Cholinesterase enzyme inhibitory potential of the test samples was determined following the method of Khaw et al. (2014) with slight modifications on the vehicle used. Briefly, test samples and galantamine were prepared in DMSO at the initial concentration of 0.5 mg/mL. The final concentration of DMSO in reaction mixture was 1%. At this concentration, DMSO has no inhibitory effect on both AChE and BChE enzymes. For AChE inhibitory assay, 140 µL of 0.1 M sodium phosphate buffer (pH 8) was added to a 96 wells microplate followed by 20 µL of test samples and 20 µL of 0.09 units/mL AChE enzyme. Then, 10 µL of 10 mM DTNB was added into each well followed by 10 µL of 14 mM of acetylthiocholine iodide. The absorbance of the colored end product was measured using Tecan Infinite 200 Pro Microplate Spectrophotometer at 412 nm for 30 min. Each test was conducted in triplicate. For BChE inhibitory assay, the same procedures were applied as AChE except for the use of enzyme and substrate, which were BChE from equine serum and S-butyrylthiocholine chloride. Absorbencies of the test samples were corrected by subtracting the absorbance of their respective blank (test samples in DMSO with substrate and DTNB, but without enzyme). A set of five concentrations was used to estimate the 50% inhibitory concentration (IC50) for the compounds showing more than 50% inhibition at 5µg/mL concentration.

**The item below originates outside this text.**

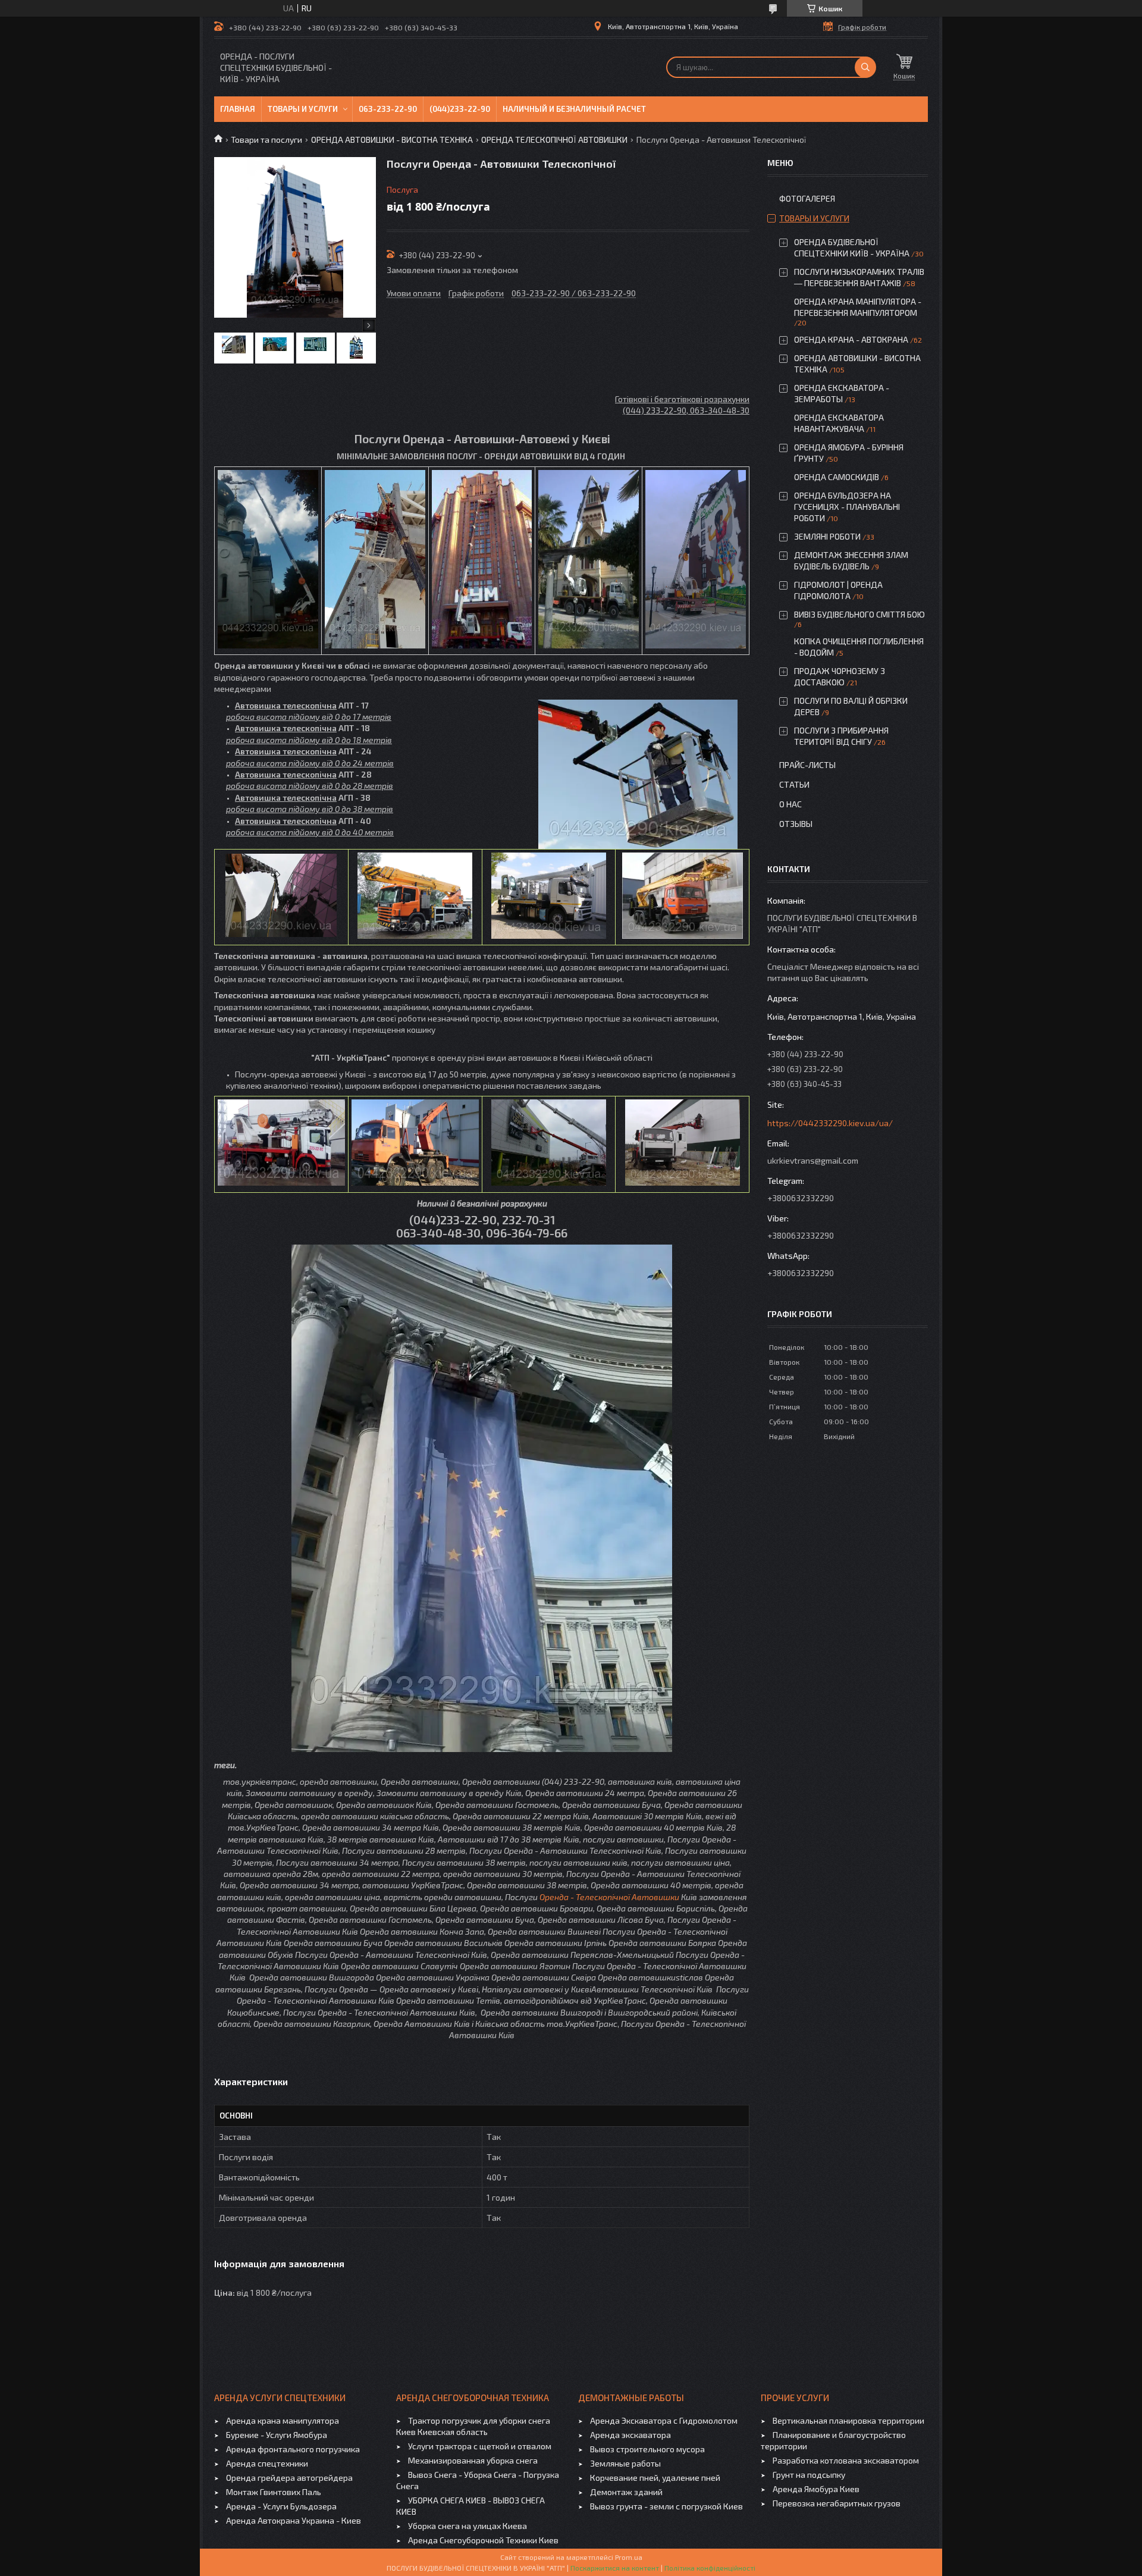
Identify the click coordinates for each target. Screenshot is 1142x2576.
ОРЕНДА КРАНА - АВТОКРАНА (851, 339)
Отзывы (795, 824)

3.6. Molecular Docking of Compound

Molecular docking for 4m was performed using Autodock 3.0.5 (La Jolla, CA, USA) along with AutoDockTools (ADT) [61]. 4m was built using Hyperchem 8 and energy minimization was performed with convergence criterion of 0.05 kcal/molA. Crystal structure of AChE from Torpedo californica in complex with galanthamine was obtained from Protein Data Bank with PDB ID: 1W6R [62]. The protein was edited using ADT to remove all water molecules and all hydrogen atoms were added. Nonpolar hydrogen atoms and lone pairs were then merged, and each atom was assigned with Gasteiger partial charges. A grid box of 41 × 53 × 41 points, with a spacing of 0.375A° was positioned at the center of active-site gorge. One hundred independent dockings were carried out for each docking experiment. The lowest docked energy of each conformation in the most populated cluster was selected. Analysis and visualization of the docking results was done using BIOVIA Discovery Studio visualizer.

4. Conclusions

To conclude, we have developed an efficient and practical strategy for the multicomponent 1,3-dipolar cycloaddition of (E)-3-benzylidene-1-phenyl-succinimides, 1,2-cyclic diketones, and diverse α-aminoacids. This protocol enables the convenient synthesis of a novel class of dispiropyrrolidines fused succinimide in good to high yields with high diastereoselectivity. Noteworthy, some of the synthetized compounds showed good AChE inhibition. Compound 4n bearing a methyl substituent at the para-position of the phenyl ring exhibited the most potent AChE inhibition. The molecular docking simulation of this compound disclosed its interesting binding interaction to the active site channel of AChE enzymes.